- 學位論文
毛細管熱對流聚合酶鍊鎖反應產物專一性檢測機制
Development of a specificity detection mechanism of amplicons by capillary convective Polymerase Chain Reaction
摘要
解鏈曲線分析(Melting Curve Analysis , MCA)是利用DNA的雙股解鏈現象與螢光染劑亮度之關係,吾人可透過螢光訊號隨溫度變化得知該DNA之解鏈溫度,由於不同DNA之解鏈溫度不同,因此MCA可用來檢測檢體專一性。 市面上販售的商用MCA machine主要是以溫控系統對DNA檢體進行PCR擴增,擴增過程結束後再對DNA檢體進行MCA,但由於此種升溫系統十分精密,因此這些機台普遍有造價昂貴的缺點。 2011年Chou團隊開發出毛細管熱對流PCR[1] (Capillary Convection PCR , CCPCR),這種以單一溫控即可完成核酸擴增的方法,改善了傳統PCR機台溫控系統所需的昂貴成本,但CCPCR目前仍缺與MCA整合的系統。 本研究嘗試將CCPCR與空間式的MCA結合起來,將DNA檢體進行CCPCR後直接進行空間式MCA,在兩個過程中都是使用同一容器,以達到像Roche LightCycler2.0機台擁有核酸擴增與基因型分析的整合功能。 實驗先建立螢光偵測與加熱平台,然後決定毛細管內的溫度梯度,為了穩定毛細管內溫度場,因此本實驗使用紅銅鰭片來穩定溫度梯度。 最後針對三種DNA檢體進行MCA,將進行CCPCR後的試劑放置在螢光偵測平台,將拍出的螢光梯度對距離做一階微分取峰值,再對應到溫度梯度以決定檢體的Tm值,然後將結果與Roche LightCycler 2.0 和預測值比較,比較的結果顯示本研究與商用機台之結果之趨勢相符。
並列摘要
The principle of Melting Curve Analysis (MCA) is to determine the specificity of amplicons through the relationship between intensity of fluorescence dye and the temperature of reagent in which the amplicons are produced.

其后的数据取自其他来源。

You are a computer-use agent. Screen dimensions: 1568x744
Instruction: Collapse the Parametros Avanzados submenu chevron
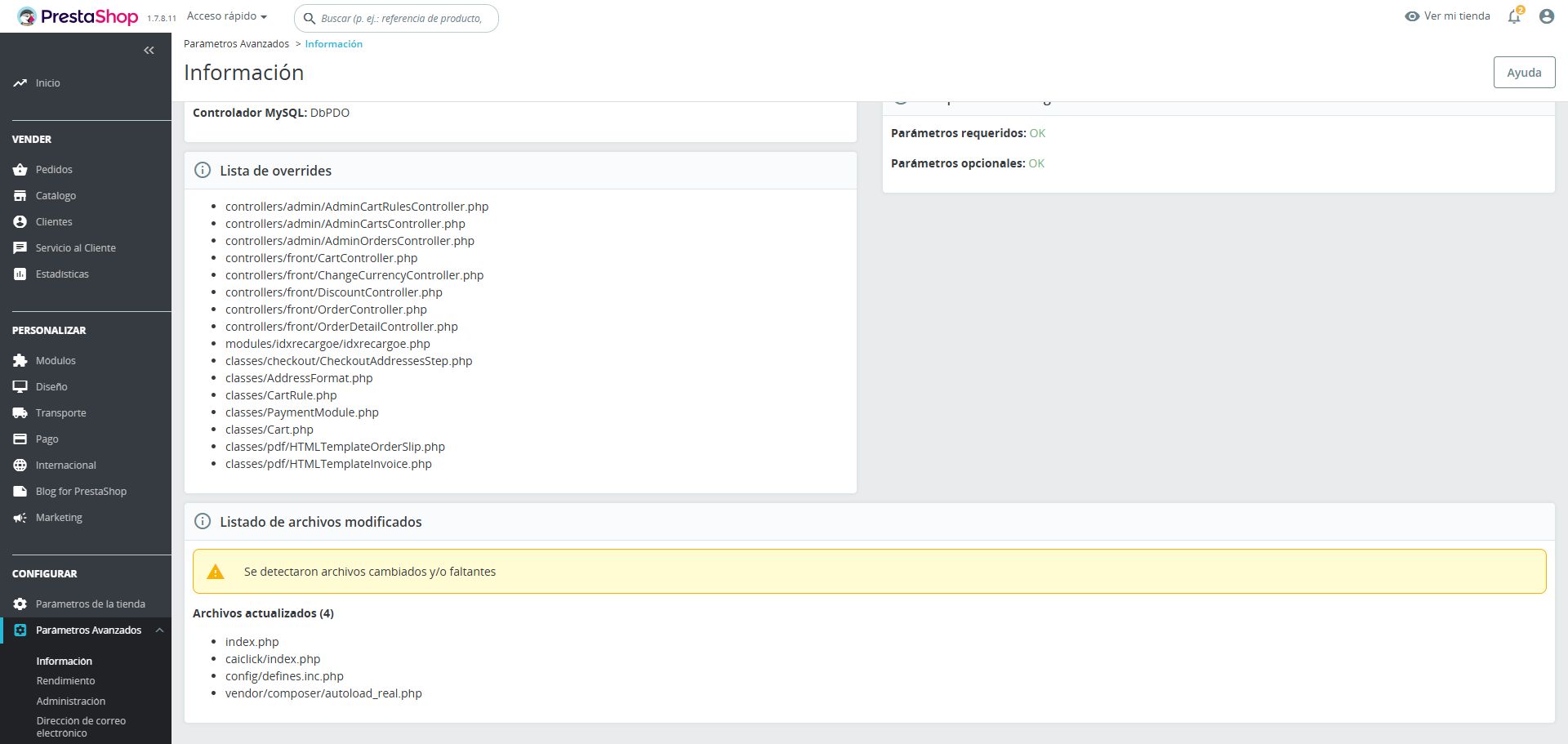[159, 630]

Commercial MCA machines are typically combined with a Polymerase Chain Reaction (PCR) process. After DNA templates have been amplified by PCR to the enough amount which can be detected, then the MCA process is turned on to determine the specificity of amplicons. Since a commercial MCA machine has very high accuracy of temperature control, the cost of machine is expensive. Fortunately, Chen’s research group published and developed a Capillary Convection PCR (CCPCR) process to produce amplicons in 2011 [1]. This technique requires a single temperature control and can reduce the cost of PCR machine dramatically. However, their CCPCR machine is not equipped with MCA capability. In the past few years, some researchers used spatial temperature gradient to perform MCA, the advantage of which is the low cost of temperature control system and the short detection time. This thesis attempts to combine CCPCR with spatial- temperature- gradient MCA solution. DNA templates are amplified by a CCPCR platform in which the specificity of amplicons can be determined by the MCA approach. Then, such a CCPCR platform can have the same capability as those of Roche LightCycler, a commercial PCR machine integrate with MCA solution. This thesis first established a melting curve detection platform, including heating surface and optical system. The temperature gradient of reagent in the capillary tube can be established by heating the bottom surface of capillary tube and by cooling the capillary through the surrounding air. For the stability of temperature gradient, this work introduces a trapezoidal copper fin to cover the capillary tube to obtain stable temperature gradient along the tube axis. Lastly, three different DNA samples were tested. The measured melting temperatures of three tested samples are compared with those obtained by the commercial machine Roche LightCycler 2.0, and predicted values by well-known formula. The comparison shows a good agreement between the present measured results and those by the commercial machine.